Scènes

Théâtre-Martinique : « Le Patron » d’Alfred Alexandre

Cela se murmurait dans le milieu du théâtre martiniquais. Depuis qu’une deuxième pièce de ce jeune auteur a été montée sur les planches, cela ne fait plus de doute : une voix est née. On connaissait déjà le style puissant des romans d’Alfred Alexandre[i], à forte dimension sociale, on avait ressenti l’émotion produite par la dispute tragique des deux frères de La Nuit caribéenne, sa première pièce, créée en 2010, Le Patron confirme son sens du dialogue sur un mode moins violent quoique loin d’être apaisé[ii].

Ils sont deux dans un bar, après la fermeture, ressassant leurs malheurs. Ce bar est comme une île. Il va à vau-l’eau. Et c’est toute ma vie qui est pareil, dira la femme, celle du patron du titre de la pièce, parti pour toujours, on découvrira progressivement pourquoi. Son interlocuteur est le videur du bar, qui fut le confident du patron, le compagnon de ses virées. Il s’incruste dans une petite chambre de l’appartement au-dessus, malgré ses griefs envers la patronne qui ne cesse de le rabaisser. Elle menace de le chasser, mais elle est si seule…

La première réplique donne le « la » de ce texte qui mâtine sa dureté de poésie.
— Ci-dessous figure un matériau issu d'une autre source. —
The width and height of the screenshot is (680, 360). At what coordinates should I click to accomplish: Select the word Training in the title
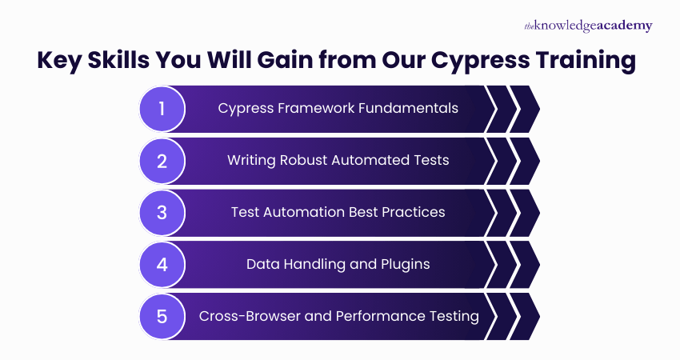(x=587, y=61)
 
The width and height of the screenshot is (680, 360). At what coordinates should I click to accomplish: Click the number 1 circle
(x=162, y=108)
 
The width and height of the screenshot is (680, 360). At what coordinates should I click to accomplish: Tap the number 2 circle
(x=162, y=160)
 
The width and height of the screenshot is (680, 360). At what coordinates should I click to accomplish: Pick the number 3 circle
(x=162, y=212)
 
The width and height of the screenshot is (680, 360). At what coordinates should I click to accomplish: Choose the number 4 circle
(x=162, y=264)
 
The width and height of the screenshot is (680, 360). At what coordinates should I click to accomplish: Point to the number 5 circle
(x=162, y=316)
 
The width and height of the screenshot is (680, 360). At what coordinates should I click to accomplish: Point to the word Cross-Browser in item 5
(x=242, y=316)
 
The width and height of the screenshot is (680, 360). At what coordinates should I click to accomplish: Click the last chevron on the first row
(x=524, y=108)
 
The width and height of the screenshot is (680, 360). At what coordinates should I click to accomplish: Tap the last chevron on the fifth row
(x=524, y=316)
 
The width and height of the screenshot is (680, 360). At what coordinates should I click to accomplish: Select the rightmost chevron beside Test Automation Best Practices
(x=524, y=212)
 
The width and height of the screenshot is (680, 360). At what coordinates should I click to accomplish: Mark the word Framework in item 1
(x=310, y=108)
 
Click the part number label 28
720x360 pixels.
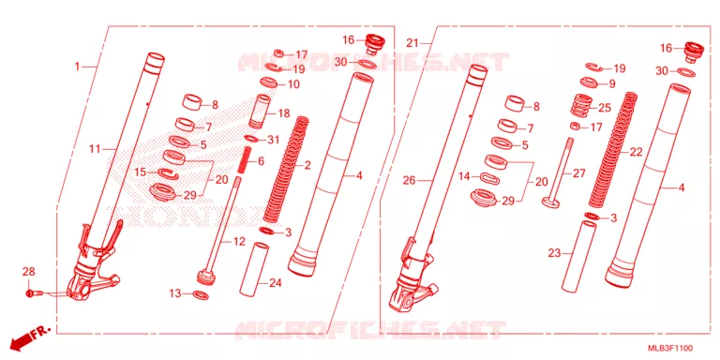pyautogui.click(x=28, y=272)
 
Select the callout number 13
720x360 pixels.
pyautogui.click(x=175, y=293)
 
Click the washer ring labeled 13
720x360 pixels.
pyautogui.click(x=201, y=294)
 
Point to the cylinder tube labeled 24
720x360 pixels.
pyautogui.click(x=254, y=270)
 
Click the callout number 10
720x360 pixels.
pyautogui.click(x=293, y=84)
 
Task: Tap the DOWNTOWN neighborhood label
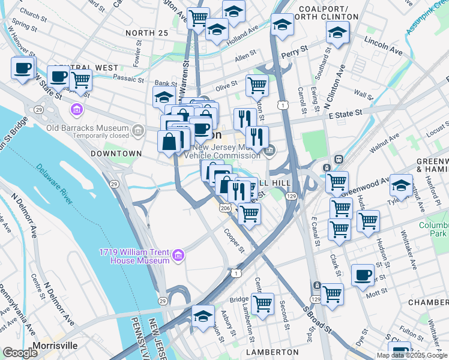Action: point(116,154)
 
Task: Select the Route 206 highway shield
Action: point(225,208)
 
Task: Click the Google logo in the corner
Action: point(20,353)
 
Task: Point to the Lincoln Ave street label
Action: point(382,47)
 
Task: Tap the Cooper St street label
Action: point(234,240)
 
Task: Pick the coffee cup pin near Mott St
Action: point(362,275)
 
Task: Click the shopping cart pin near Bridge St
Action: point(262,304)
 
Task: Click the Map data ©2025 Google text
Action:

LA PATRONNE : Va falloir m’expliquer ce que tu fous encore, la gueule au vent, chez moi, à cette heure-ci. Allez ! Allume la lumière, que je te vois dans toutes tes manigances.

Et un peu plus loin, de la même : Je sais parfaitement ce que tu fais là. Je sais très bien pourquoi chaque soir, depuis deux semaines, tu viens poser ton ombre dans mes archipels et dans mon isolement.

Alfred Alexandre

Un cyclone se prépare, circonstance exceptionnelle, la hargne de la patronne semble s’atténuer : Toute cette attente, comment veux-tu que ça ne m’enlève pas le repos ? Toute cette attente… Tout ce mauvais temps qui vient et qui ne vient pas. C’est comme si on était sans boussole…Comme si on s’était perdus tous les deux ! Sans une carte pour se repérer entre les océans.

Ce n’est qu’un moment de répit, les deux solitaires, écorchés vifs, sont voués à se déchirer, tandis que l’ombre de l’absent ne cesse de planer au-dessus d’eux.

LE VIDEUR : Que ça fait trois mois que je travaille ici, trois mois que toutes les paroles que vous faites descendre sur moi, elles ont l’odeur de la charogne.

Jusqu’à leur éventuelle rédemption… s’ils ne sont pas déjà trop abîmés par l’existence… On pense aux écrivains américains, à O’Neill, à Faulkner pour la dureté des dialogues et l’horizon irrémédiablement bouché.

La patronne est interprétée par Lucette Salibur, LA tragédienne de la scène martiniquaise à la diction toujours parfaite, un rôle dans lequel elle donne toute sa mesure. Elle est totalement crédible dans les états d’âme de son personnage à la fois fort et vulnérable, rongé par une souffrance qu’il voudrait ravaler mais qui finit par le submerger. Son partenaire, Éric Delor, joue avec autorité une partie il est vrai moins complexe, celle d’un homme dont les airs de faux dur ne dissimulent pas longtemps la fragilité et la soif d’amour.

Le décor est minimaliste : deux chaises, une table basse, en accord avec la M.E.S de Ruddy Silaire, sans fioritures, qui se contente, fort justement, de coller au texte dont les deux comédiens se font les porte-voix.

Le Patron d’Alfred Alexandre, création Tropiques-Atrium, Fort-de-France, 23 janvier 2018.

 

 

 

[i] Bord de Canal, Paris, Dapper, 2005, prix des Amériques insulaires 2006,

Les Villes assassines, Paris, Ecriture, 2011,

Le Bar des Amériques, Montréal, Mémoire d’encrier, 2016.

[ii] Les deux pièces sont publiées aux Editions Passage(s), coll. « Libres courts au Tarmac », Caen, 2016.